How to use angular2 http API for tracking upload/download progress

Ashok Koyi picture Ashok Koyi · Feb 14, 2017 · Viewed 23.7k times · Source

Tho there are many adhoc libraries supporting upload/download progress in angular2, I do not know how to do use native angular2 http api to show progress while doing upload/download.

The reason why I want to use native http api is because I want to utilise

  1. http interceptors(http API wrappers) around native http api that validate, cache & enrich the actual http request being sent such as this & this
  2. Besides angular's http api is much more robust than any adhoc APIs

There is this nice article about how to do upload/download using angular's http api

But the article mentions that there is no native way to support progress.

Did anyone try using http api for showing progress?

If not, do you know an issue in the angular repo for this?

Answer

Edmundo Rodrigues picture Edmundo Rodrigues · Jul 20, 2017

As of Angular 4.3.x and beyond versions, it can be achieved using the new HttpClient from @angular/common/http.

Read the Listening to progress events section.

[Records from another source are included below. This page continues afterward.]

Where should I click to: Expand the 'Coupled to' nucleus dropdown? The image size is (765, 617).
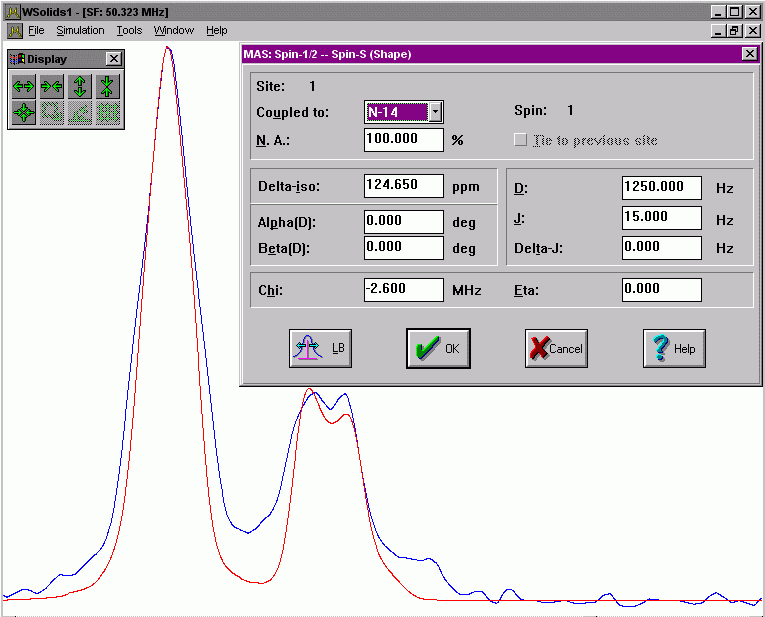point(435,112)
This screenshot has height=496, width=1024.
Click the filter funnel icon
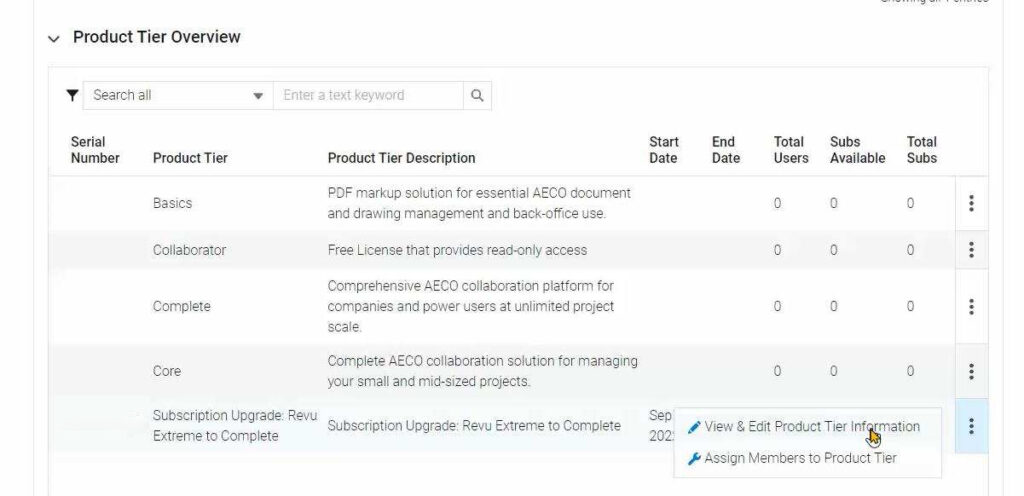tap(72, 95)
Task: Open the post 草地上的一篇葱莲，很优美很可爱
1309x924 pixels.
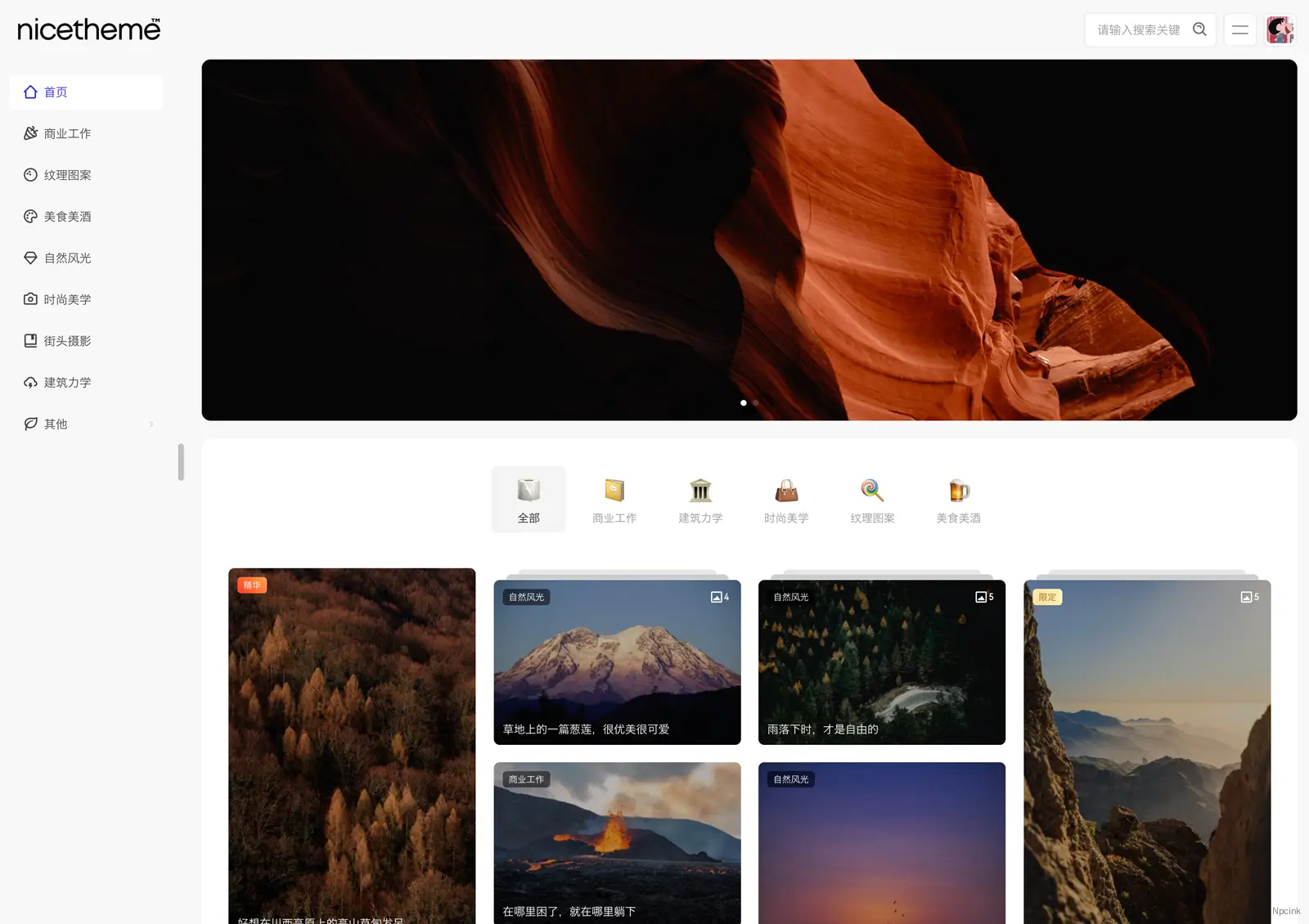Action: coord(616,662)
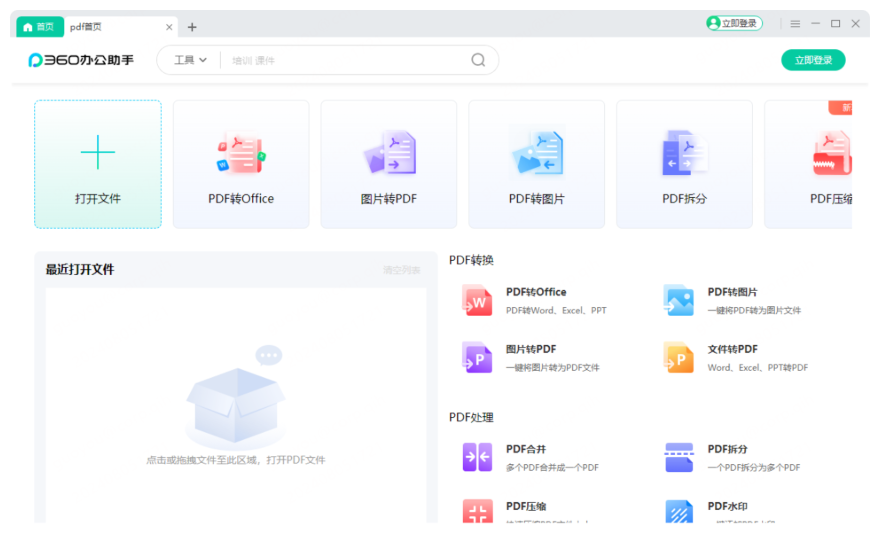Launch the PDF拆分 card tool
Image resolution: width=880 pixels, height=556 pixels.
coord(684,164)
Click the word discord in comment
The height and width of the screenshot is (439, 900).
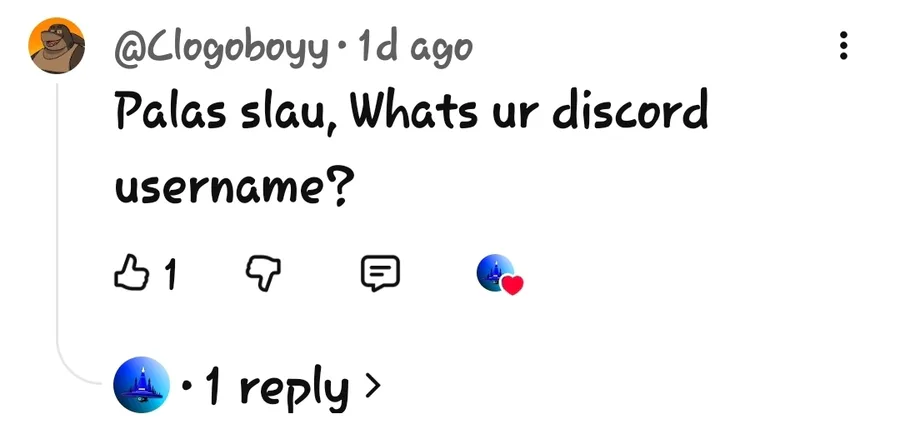(x=630, y=109)
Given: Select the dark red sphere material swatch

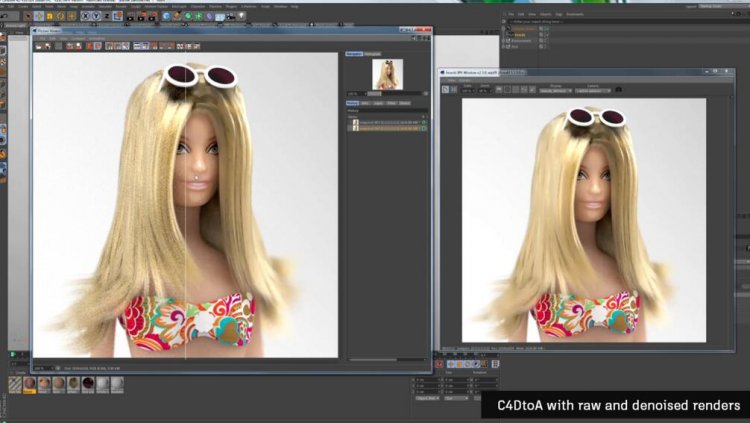Looking at the screenshot, I should point(88,383).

Simple upload example (copied from the section mentioned above):

const req = new HttpRequest('POST', '/upload/file', file, {
  reportProgress: true,
});

http.request(req).subscribe(event => {
  // Via this API, you get access to the raw event stream.
  // Look for upload progress events.
  if (event.type === HttpEventType.UploadProgress) {
    // This is an upload progress event. Compute and show the % done:
    const percentDone = Math.round(100 * event.loaded / event.total);
    console.log(`File is ${percentDone}% uploaded.`);
  } else if (event instanceof HttpResponse) {
    console.log('File is completely uploaded!');
  }
});

And for downloading, it might be something like pretty much the same:

const req = new HttpRequest('GET', '/download/file', {
  reportProgress: true,
});

http.request(req).subscribe(event => {
  // Via this API, you get access to the raw event stream.
  // Look for download progress events.
  if (event.type === HttpEventType.DownloadProgress) {
    // This is an download progress event. Compute and show the % done:
    const percentDone = Math.round(100 * event.loaded / event.total);
    console.log(`File is ${percentDone}% downloaded.`);
  } else if (event instanceof HttpResponse) {
    console.log('File is completely downloaded!');
  }
});

Remember in case that you're monitoring a download, the Content-Length has to be set, otherwise, there's no way to the request to be measured.